TASK BRIEF -> Copy out each line of the material below that holds the string "pixels".

GIVEN RECORDS ->
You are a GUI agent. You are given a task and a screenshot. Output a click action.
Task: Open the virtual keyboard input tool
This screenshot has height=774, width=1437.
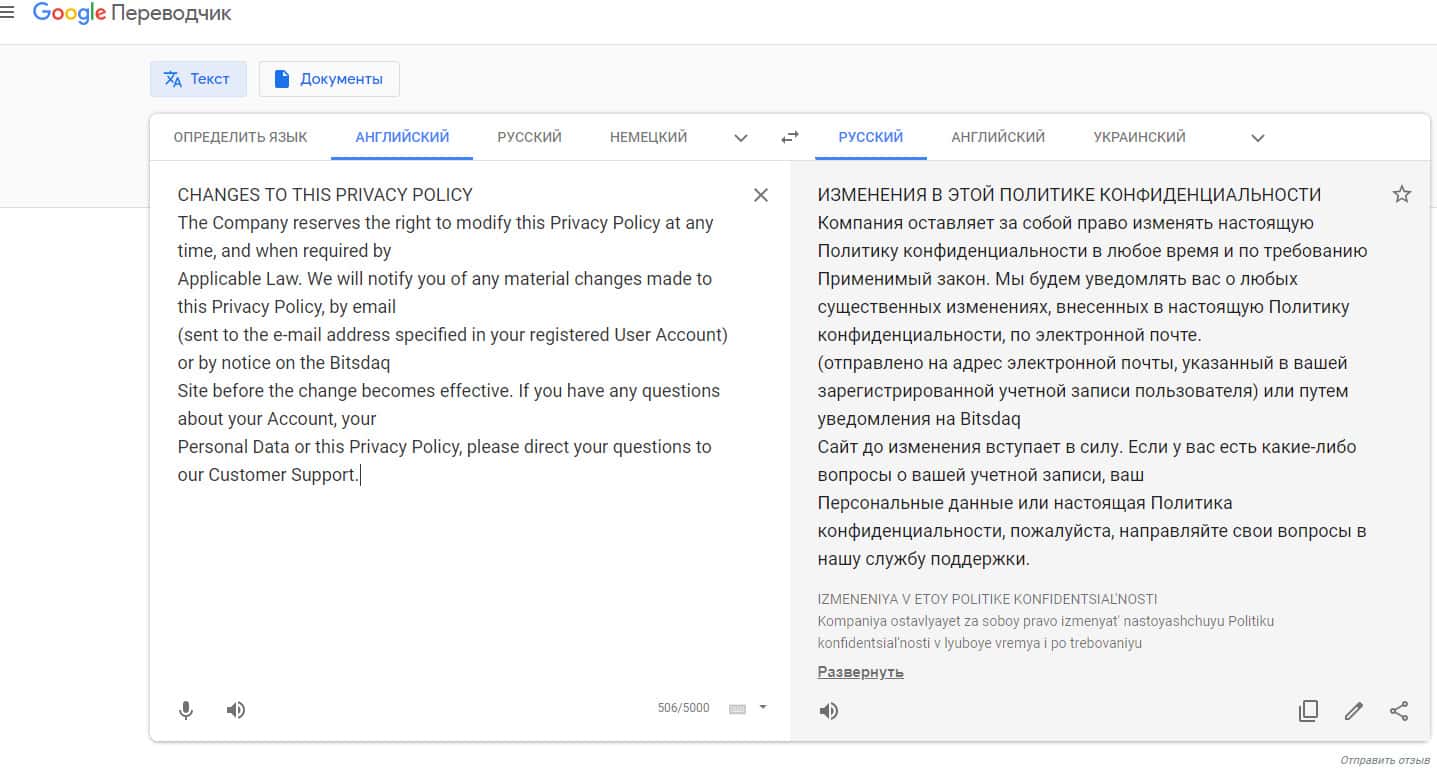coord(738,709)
---
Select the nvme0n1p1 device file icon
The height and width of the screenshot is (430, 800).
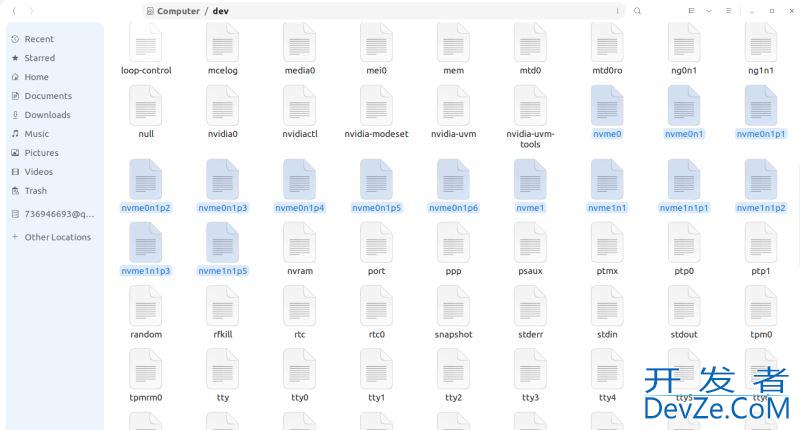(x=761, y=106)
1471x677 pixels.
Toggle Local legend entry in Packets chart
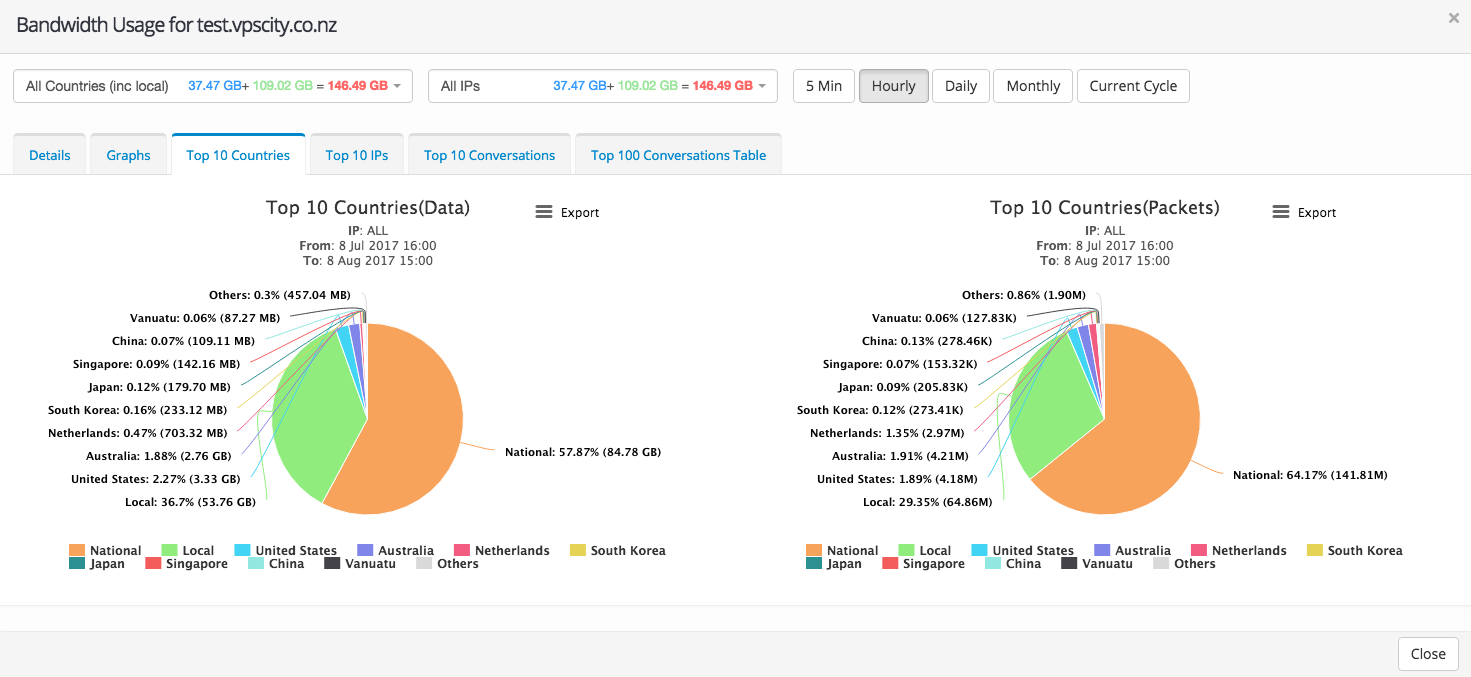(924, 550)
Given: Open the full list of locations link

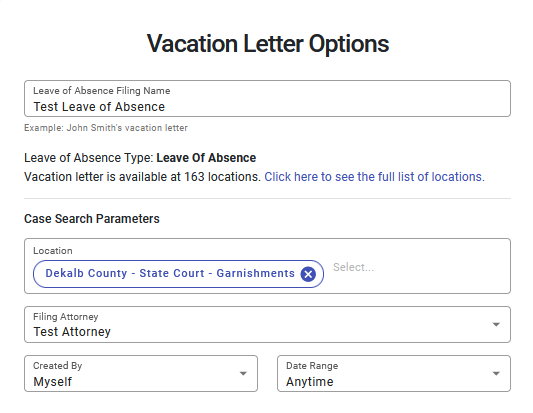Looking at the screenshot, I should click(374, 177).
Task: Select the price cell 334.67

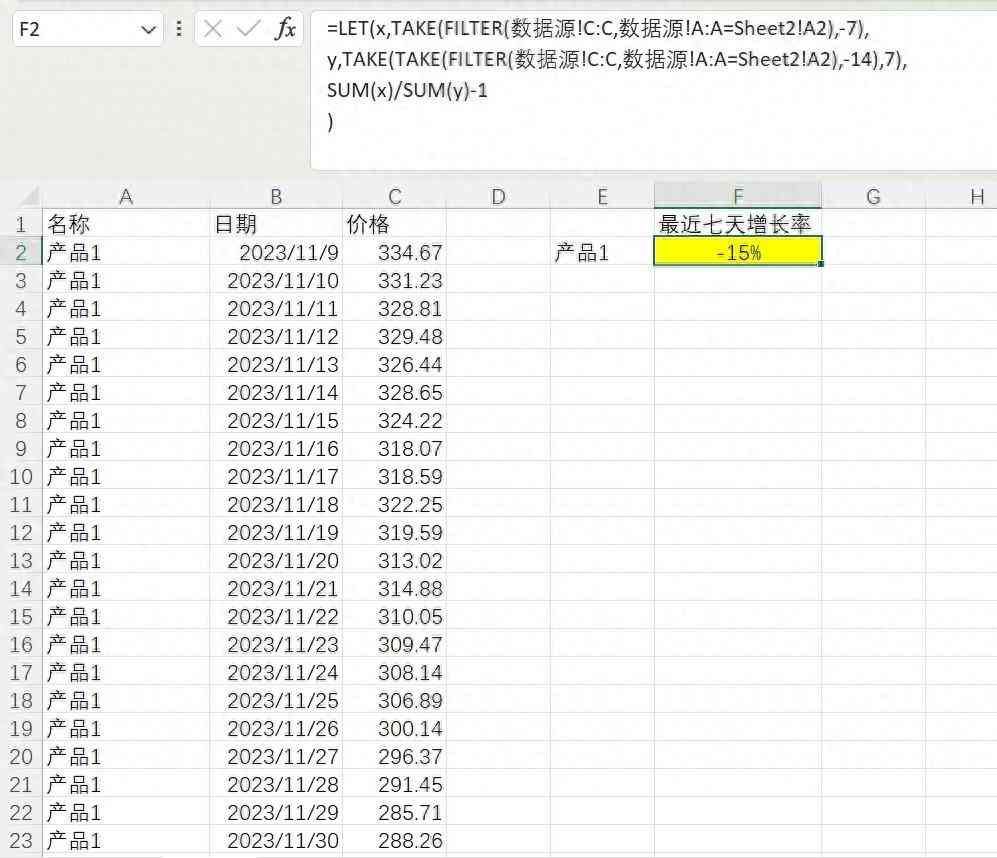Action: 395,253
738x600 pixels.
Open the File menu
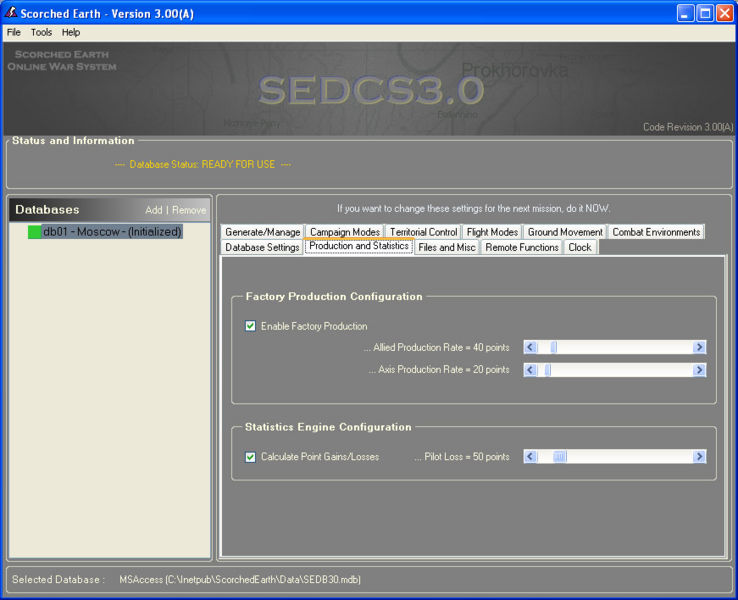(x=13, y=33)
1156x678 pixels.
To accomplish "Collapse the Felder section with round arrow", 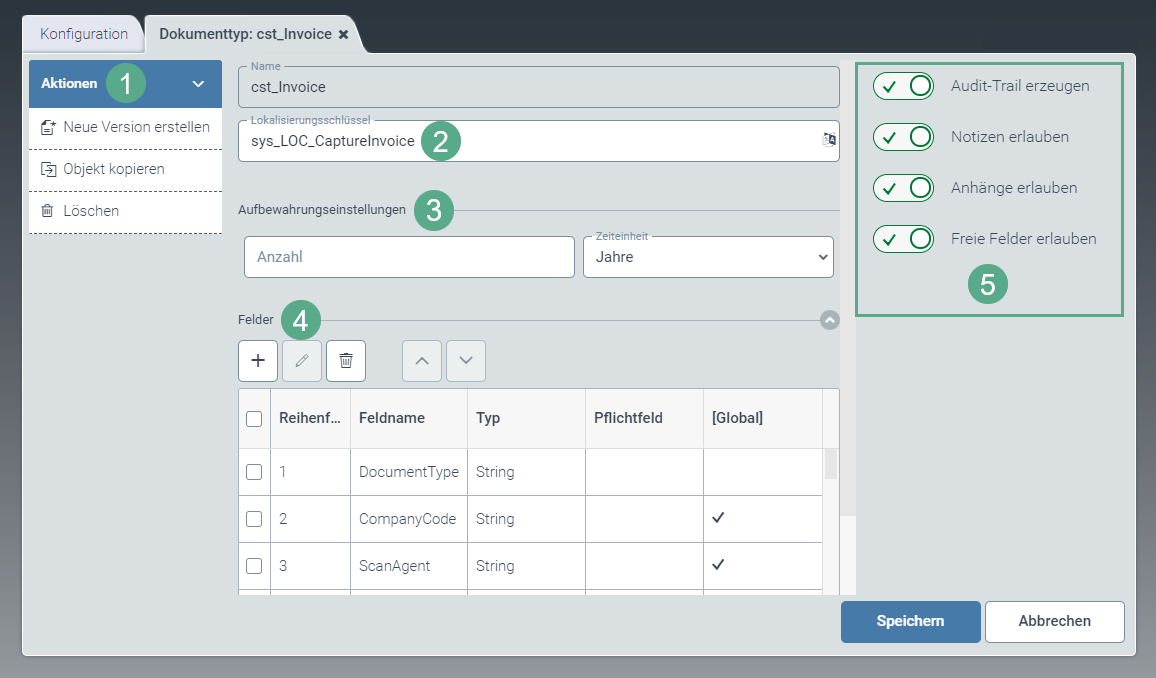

RESULT OF THE TASK ->
1471x677 pixels.
738x600 pixels.
1156x678 pixels.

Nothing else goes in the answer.